*** Exercise material

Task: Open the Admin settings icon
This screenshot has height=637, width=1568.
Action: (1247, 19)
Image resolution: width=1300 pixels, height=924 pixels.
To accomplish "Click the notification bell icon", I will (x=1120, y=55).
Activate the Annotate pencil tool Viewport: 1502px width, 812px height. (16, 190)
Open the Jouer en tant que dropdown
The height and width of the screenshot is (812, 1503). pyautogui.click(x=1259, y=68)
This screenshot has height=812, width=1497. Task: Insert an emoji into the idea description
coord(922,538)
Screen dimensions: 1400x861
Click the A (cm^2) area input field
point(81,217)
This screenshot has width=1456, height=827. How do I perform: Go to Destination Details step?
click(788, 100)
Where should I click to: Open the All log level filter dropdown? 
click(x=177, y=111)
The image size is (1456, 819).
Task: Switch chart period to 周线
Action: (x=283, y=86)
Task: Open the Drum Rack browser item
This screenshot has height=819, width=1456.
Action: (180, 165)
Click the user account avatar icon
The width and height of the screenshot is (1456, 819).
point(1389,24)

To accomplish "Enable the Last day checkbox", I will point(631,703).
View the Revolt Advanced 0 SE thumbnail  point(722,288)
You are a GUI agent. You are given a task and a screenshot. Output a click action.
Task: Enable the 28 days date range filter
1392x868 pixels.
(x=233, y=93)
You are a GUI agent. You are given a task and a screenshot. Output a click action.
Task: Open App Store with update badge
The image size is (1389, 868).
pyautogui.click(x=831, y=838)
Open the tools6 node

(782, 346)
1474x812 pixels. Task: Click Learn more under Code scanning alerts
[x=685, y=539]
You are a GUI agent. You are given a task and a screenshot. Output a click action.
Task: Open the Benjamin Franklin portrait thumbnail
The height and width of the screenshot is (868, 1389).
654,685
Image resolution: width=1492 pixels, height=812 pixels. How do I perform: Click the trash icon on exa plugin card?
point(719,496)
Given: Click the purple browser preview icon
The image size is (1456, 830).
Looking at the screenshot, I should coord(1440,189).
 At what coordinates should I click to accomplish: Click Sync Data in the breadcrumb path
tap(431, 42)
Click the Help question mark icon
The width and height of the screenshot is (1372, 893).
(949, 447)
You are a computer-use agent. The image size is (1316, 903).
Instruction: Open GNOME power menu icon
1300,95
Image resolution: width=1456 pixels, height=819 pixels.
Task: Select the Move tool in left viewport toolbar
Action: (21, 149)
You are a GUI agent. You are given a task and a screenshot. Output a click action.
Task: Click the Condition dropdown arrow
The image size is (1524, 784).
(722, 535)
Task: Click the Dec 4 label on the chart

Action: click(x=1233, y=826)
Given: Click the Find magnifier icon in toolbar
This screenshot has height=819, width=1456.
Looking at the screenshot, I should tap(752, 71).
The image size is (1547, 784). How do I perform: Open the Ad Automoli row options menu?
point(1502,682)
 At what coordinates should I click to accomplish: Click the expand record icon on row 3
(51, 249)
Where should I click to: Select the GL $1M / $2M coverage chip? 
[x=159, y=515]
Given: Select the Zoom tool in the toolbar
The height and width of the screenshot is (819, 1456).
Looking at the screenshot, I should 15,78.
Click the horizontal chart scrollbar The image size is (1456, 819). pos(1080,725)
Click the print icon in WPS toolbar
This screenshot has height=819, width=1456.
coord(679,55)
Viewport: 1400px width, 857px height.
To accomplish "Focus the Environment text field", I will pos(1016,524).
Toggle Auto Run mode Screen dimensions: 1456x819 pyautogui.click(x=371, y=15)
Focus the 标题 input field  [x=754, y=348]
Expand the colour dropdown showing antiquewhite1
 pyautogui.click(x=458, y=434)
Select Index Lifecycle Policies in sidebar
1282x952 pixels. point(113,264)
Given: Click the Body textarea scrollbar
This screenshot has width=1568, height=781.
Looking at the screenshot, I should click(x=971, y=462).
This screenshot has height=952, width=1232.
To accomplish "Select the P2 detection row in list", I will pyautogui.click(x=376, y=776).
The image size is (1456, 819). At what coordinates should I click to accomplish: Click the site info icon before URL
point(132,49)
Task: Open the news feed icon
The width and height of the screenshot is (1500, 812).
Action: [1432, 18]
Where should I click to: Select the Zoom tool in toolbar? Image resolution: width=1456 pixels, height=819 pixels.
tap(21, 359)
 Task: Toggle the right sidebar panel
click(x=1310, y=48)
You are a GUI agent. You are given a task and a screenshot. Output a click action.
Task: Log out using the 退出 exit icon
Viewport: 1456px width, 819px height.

******

• **Work task**:
Your answer should be the full set of records above, restated exactly.

• **Task answer**:
Task: Open the Admin settings icon
This screenshot has height=637, width=1568.
Action: (1247, 19)
Image resolution: width=1300 pixels, height=924 pixels.
To accomplish "Click the notification bell icon", I will (x=1120, y=55).
Activate the Annotate pencil tool Viewport: 1502px width, 812px height. (16, 190)
Open the Jouer en tant que dropdown
The height and width of the screenshot is (812, 1503). pyautogui.click(x=1259, y=68)
This screenshot has height=812, width=1497. Task: Insert an emoji into the idea description
coord(922,538)
Screen dimensions: 1400x861
Click the A (cm^2) area input field
point(81,217)
This screenshot has width=1456, height=827. How do I perform: Go to Destination Details step?
click(788, 100)
Where should I click to: Open the All log level filter dropdown? 
click(x=177, y=111)
The image size is (1456, 819).
Task: Switch chart period to 周线
Action: (x=283, y=86)
Task: Open the Drum Rack browser item
This screenshot has height=819, width=1456.
Action: (180, 165)
Click the user account avatar icon
The width and height of the screenshot is (1456, 819).
point(1389,24)

To accomplish "Enable the Last day checkbox", I will point(631,703).
View the Revolt Advanced 0 SE thumbnail  point(722,288)
You are a GUI agent. You are given a task and a screenshot. Output a click action.
Task: Enable the 28 days date range filter
1392x868 pixels.
(x=233, y=93)
You are a GUI agent. You are given a task and a screenshot. Output a click action.
Task: Open App Store with update badge
The image size is (1389, 868).
pyautogui.click(x=831, y=838)
Open the tools6 node

(782, 346)
1474x812 pixels. Task: Click Learn more under Code scanning alerts
[x=685, y=539]
You are a GUI agent. You are given a task and a screenshot. Output a click action.
Task: Open the Benjamin Franklin portrait thumbnail
The height and width of the screenshot is (868, 1389).
654,685
Image resolution: width=1492 pixels, height=812 pixels. How do I perform: Click the trash icon on exa plugin card?
point(719,496)
Given: Click the purple browser preview icon
The image size is (1456, 830).
Looking at the screenshot, I should coord(1440,189).
 At what coordinates should I click to accomplish: Click Sync Data in the breadcrumb path
tap(431, 42)
Click the Help question mark icon
The width and height of the screenshot is (1372, 893).
(949, 447)
You are a computer-use agent. The image size is (1316, 903).
Instruction: Open GNOME power menu icon
1300,95
Image resolution: width=1456 pixels, height=819 pixels.
Task: Select the Move tool in left viewport toolbar
Action: (21, 149)
You are a GUI agent. You are given a task and a screenshot. Output a click action.
Task: Click the Condition dropdown arrow
The image size is (1524, 784).
(722, 535)
Task: Click the Dec 4 label on the chart

Action: click(x=1233, y=826)
Given: Click the Find magnifier icon in toolbar
This screenshot has height=819, width=1456.
Looking at the screenshot, I should tap(752, 71).
The image size is (1547, 784). How do I perform: Open the Ad Automoli row options menu?
point(1502,682)
 At what coordinates should I click to accomplish: Click the expand record icon on row 3
(51, 249)
Where should I click to: Select the GL $1M / $2M coverage chip? 
[x=159, y=515]
Given: Select the Zoom tool in the toolbar
The height and width of the screenshot is (819, 1456).
Looking at the screenshot, I should 15,78.
Click the horizontal chart scrollbar The image size is (1456, 819). pos(1080,725)
Click the print icon in WPS toolbar
This screenshot has height=819, width=1456.
coord(679,55)
Viewport: 1400px width, 857px height.
To accomplish "Focus the Environment text field", I will pos(1016,524).
Toggle Auto Run mode Screen dimensions: 1456x819 pyautogui.click(x=371, y=15)
Focus the 标题 input field  [x=754, y=348]
Expand the colour dropdown showing antiquewhite1
 pyautogui.click(x=458, y=434)
Select Index Lifecycle Policies in sidebar
1282x952 pixels. point(113,264)
Given: Click the Body textarea scrollbar
This screenshot has width=1568, height=781.
Looking at the screenshot, I should click(x=971, y=462).
This screenshot has height=952, width=1232.
To accomplish "Select the P2 detection row in list", I will pyautogui.click(x=376, y=776).
The image size is (1456, 819). At what coordinates should I click to accomplish: Click the site info icon before URL
point(132,49)
Task: Open the news feed icon
The width and height of the screenshot is (1500, 812).
Action: [1432, 18]
Where should I click to: Select the Zoom tool in toolbar? Image resolution: width=1456 pixels, height=819 pixels.
tap(21, 359)
 Task: Toggle the right sidebar panel
click(x=1310, y=48)
You are a GUI agent. You are given a task and a screenshot. Output a click action.
Task: Log out using the 退出 exit icon
Viewport: 1456px width, 819px height.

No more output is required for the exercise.